La mujer ya había estado en el centro, pero luego había vuelto a la calle: “Buscaba a sus hijos”. Al cabo de un tiempo regresó, cubierta de costras y suciedad. Lo mismo hicieron las demás. “Nosotras —explica la hermana Alina— los lavamos, los desinfectamos, les cortamos el pelo, les quemamos la ropa”. El siguiente paso es iniciar a las chicas y chicos en la atención médica psicológica y psiquiátrica, posible gracias al trabajo de especialistas voluntarios. En la gran clínica, bien equipada, se ofrece un servicio de fisioterapia, un laboratorio de análisis y una farmacia.
Curas psicológicas
Durante la terapia, las hermanas emplean a los pacientes en trabajos manuales. La actividad principal es el “taller”: una gran sala con una docena de máquinas de coser en su interior. Al fondo hay una pequeña sala en la que se exponen “los trabajos”: vestidos y batas de algodón, muñecas “Mamá África” rellenas de arena, cruces y salvamanteles hechos con tapones de botellas, bolsos de cuentas o con estampados tribales. La hermana Ángela enseña a las niñas a coser para que aprendan un oficio. Las hermanas intentan vender la mayor cantidad posible de estos productos, sobre todo para poder cubrir sus numerosos gastos, en primer lugar, la comida.

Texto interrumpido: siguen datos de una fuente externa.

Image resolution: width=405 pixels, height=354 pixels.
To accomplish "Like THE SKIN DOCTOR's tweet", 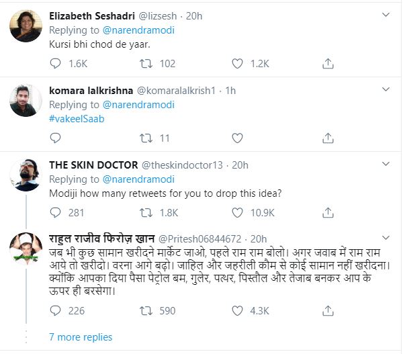I will pos(236,213).
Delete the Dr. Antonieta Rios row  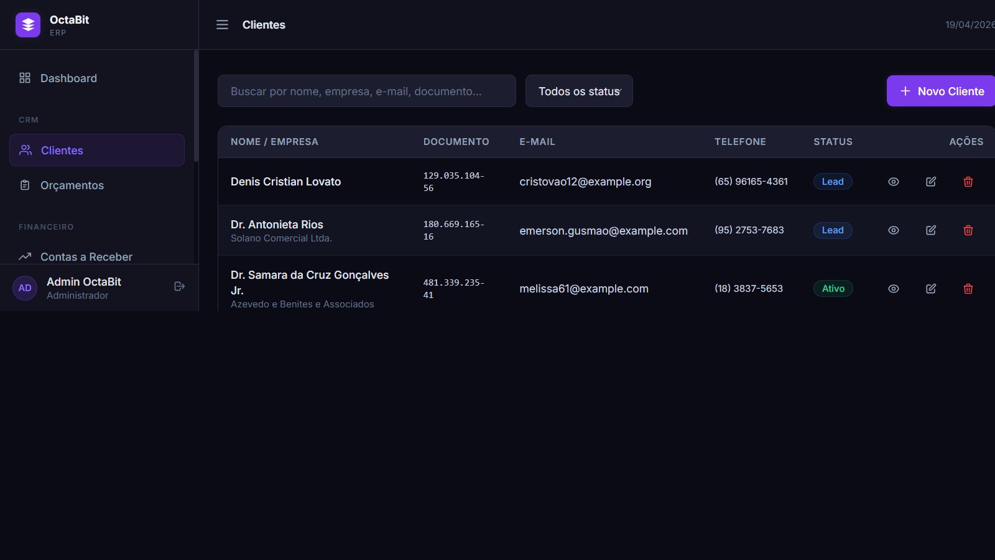968,230
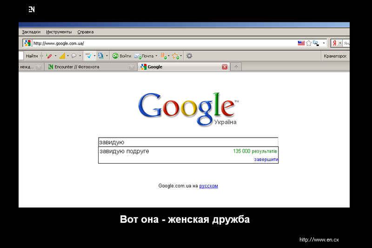Click the spell check checkmark icon
The height and width of the screenshot is (248, 372).
click(88, 56)
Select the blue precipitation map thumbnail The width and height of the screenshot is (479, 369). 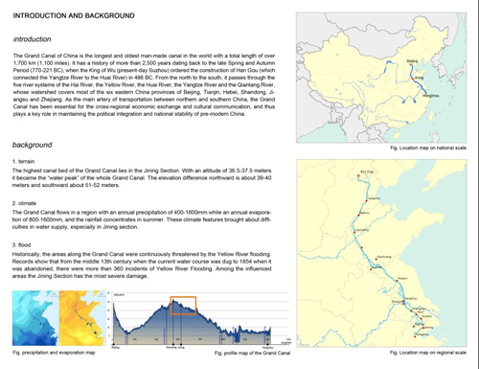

El taller que ayuda a “revivir”
Para cualquier necesidad, están los productos del huerto, otra actividad para los enfermos. “¡Mira!”, dice la monja, mostrando una olla de agua con tallos de espinacas, “las han recogido”. “Nunca nos hemos quedado sin comida -se hace eco la hermana Alina- claro que recibimos poca ayuda”. Las hermanas han hablado con el ayuntamiento, con la Iglesia: “Pero al final, sólo nos ayuda la gente generosa. En general, estamos abandonadas”.
Pronto cae la oscuridad sobre las instalaciones. La única luz es la de la entrada del Centro Bethanie, bajo la cual se agrupan los enfermos con algunas monjas. Hay cena, cambio, lavados, medicinas. Algunas salen a patrullar las aceras y vuelta a empezar. Las monjas pasan 24 horas atendiendo las necesidades de otros. ¿Por qué hacen esto? Sor Alina sonríe: “Jesús no tiene otros brazos que los nuestros para tocar a los enfermos. No tiene otros ojos para ver el sufrimiento de los demás… Nos envía a continuar lo que Él ha empezado”.